= Lawrence-Jones baronets =

Baronetcy in the Baronetage of the United Kingdom

The Jones, later Lawrence-Jones Baronetcy, of Cranmer Hall in the County of Norfolk, is a title in the Baronetage of the United Kingdom. It was created on 30 September 1831 for Major-General Sir John Jones, 1st Baronet, who had earlier fought with distinction in the Peninsular War. He married Catherine, daughter of Effingham Lawrence.

The second Baronet was murdered by robbers at Macri near Dalaman in Turkey. The fifth Baronet was an author and published several memoirs as L. E. Jones.
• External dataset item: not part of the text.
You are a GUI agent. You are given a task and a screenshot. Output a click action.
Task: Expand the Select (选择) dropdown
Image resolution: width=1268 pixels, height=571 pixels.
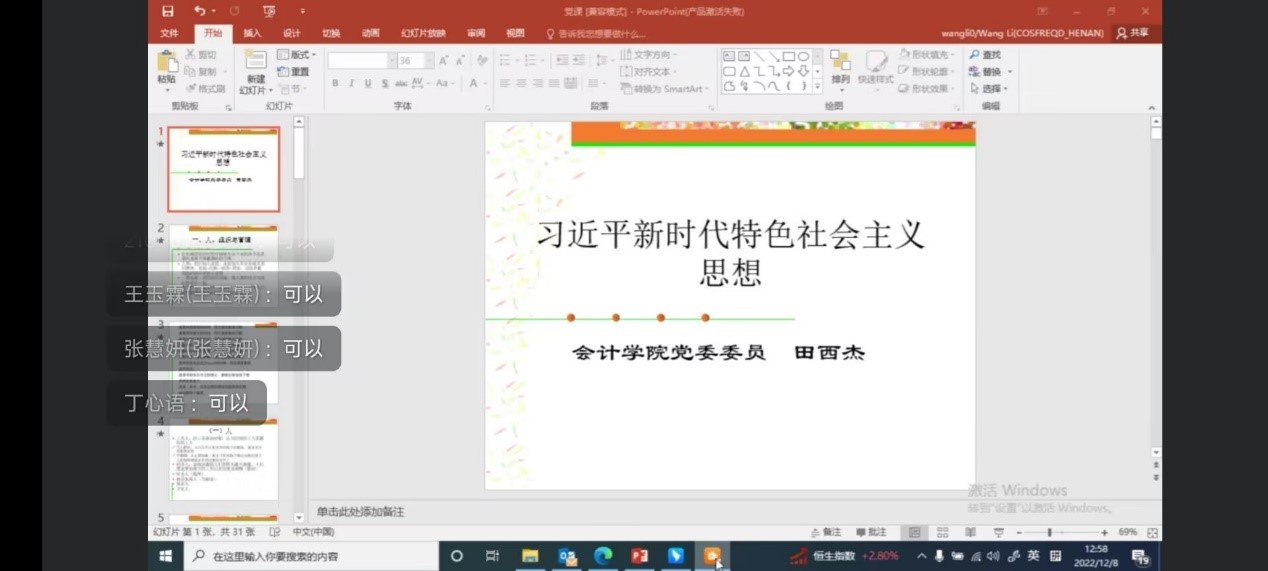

His works include "Victorian Boyhood", "Edwardian Youth" and "Georgian Afternoon". The sixth Baronet assumed the additional surname of Lawrence.

Herbert Jones, second son of the third Baronet, was suffragan Bishop of Lewes.

==Jones, later Lawrence-Jones baronets, of Cranmer Hall (1831)==
- Sir John Thomas Jones, 1st Baronet, Knight Commander of the KCB, 1st Baronet (1783–1843)
- Sir Lawrence Jones, 2nd Baronet (1817–1845), murdered by brigands in Makri, Turkey
- Sir Willoughby Jones, 3rd Baronet (1820–1884)
- Sir Lawrence John Jones, 4th Baronet (1857–1954)
- Sir Lawrence Evelyn Jones, MC, 5th Baronet (1885–1969)
- Sir Christopher Lawrence-Jones, 6th Baronet (born 1940)

The heir apparent is the present holder's son Mark Christopher Lawrence-Jones (born 1968).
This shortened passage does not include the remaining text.